Dieu ou le signe d'adieu : sur les signes de ponctuation de la grammaire de l'être : la pensée contemporaine face à Dieu et au temps

par Valentin Husson

Thèse de doctorat en Philosophie

Sous la direction de Gérard Bensussan.

Soutenue le 12-12-2015

à Strasbourg , dans le cadre de École doctorale Humanités (Strasbourg) , en partenariat avec Centre de recherches en philosophie allemande et contemporaine (Strasbourg) (laboratoire) .

Le président du jury était Pascal David.

Le jury était composé de Jean-Luc Nancy, Joseph Cohen.

Les rapporteurs étaient Pascal David, Peter Szendy.


  • Résumé

    On aura essayé, dans notre période où des actes meurtriers sont commis au nom de Dieu, de réévaluer la compréhension de celui-ci dans la philosophie contemporaine de Kant à Lévinas.

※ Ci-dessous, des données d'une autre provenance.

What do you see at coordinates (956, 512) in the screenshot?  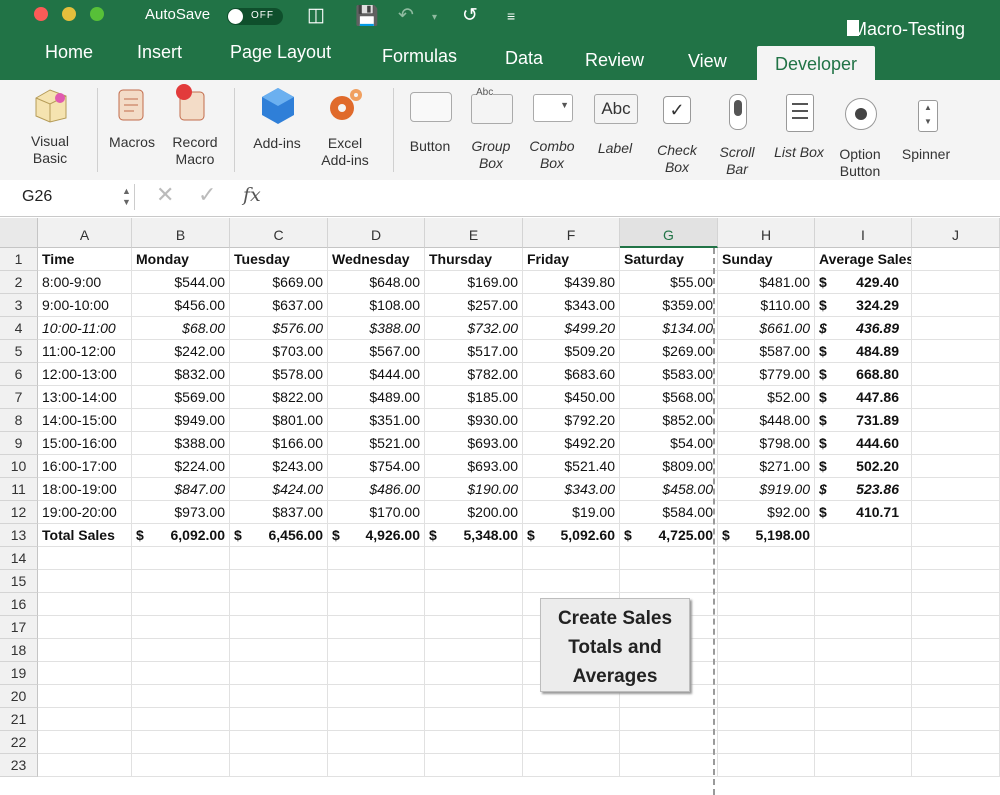 I see `cell-j12` at bounding box center [956, 512].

En effet, là où autrefois Dieu réglait le régime de signification de la vie et de la mort, jusqu'à déterminer le sens du sacrifice de cette vie, la philosophie contemporaine tente de dégager – c'était du moins notre thèse principale – un Dieu déceptif et non plus tout-puissant. Ce Dieu ne justifierait ainsi plus le sens de la vie, mais décevrait le sens de celle-ci en l'ouvrant non pas à la promesse d'une vie après la mort, mais à la finitude comme telle. Cette ouverture divine à la finitude, ouvre en cela même à des injonctions éthiques et politiques. Si « Dieu est mort », ainsi, c'est en tant que, dans sa mort, il ouvre également l'instant de la mort en général : la mienne et celle de l'Autre – a fortiori –, en intimant chacun et chaque autre à se veiller dans une Bien-veillance soucieuse de la mortalité d'Autrui. A la conséquence de quoi, on aura dernièrement voulu penser, contre notre tradition métaphysique patriarcale, non plus un Dieu-le-Père, mais un Dieu comme Mère, dont la maternité, selon Lévinas, serait accueil inconditionnel de l'Autre, responsabilité infinie pour sa vie et pour sa mort.

  • Titre traduit

    God or the sign of farewell (god-bye) : on the puncheons signs of th being's grammar : the contemporary thinking facing God and the time


  • Résumé

    We would have try, in our area where murderous acts are committed in the name of God, to reevaluate his understanding in contemporary philosophy from Kant to Levinas. In point of fact, there were formerly God solved the meaning regime of life and death, up to determine the sense ofthis life's sacrifice, the contemporary philosophy tempts to clarify - it is at the very least our mainthesis - a deceptive God ( Kant ) and neither all-mighty. This God thus wouldn't justify the meaning of life, but deceived it's meaning in opening it not to the promise of life after death, but to a finiteness as such. This divine opening to finiteness, opens in itself ethical and political injunctions. If "God is dead", so, it is a such that, is his death, he also opens the instant of death in general : mine and others - all the more so - ordering each and everyone to attend to a Good-attending, mindful of Other's morality. In the consequence of what, we would lately have wanted to think, asour metaphysic patriarchal tradition, not anymore a God-the-Father, but a God as a Mother, whosemotherhood, according to Levinas, would be an unconditional welcome of the Other, infinite responsibility for it's life and death.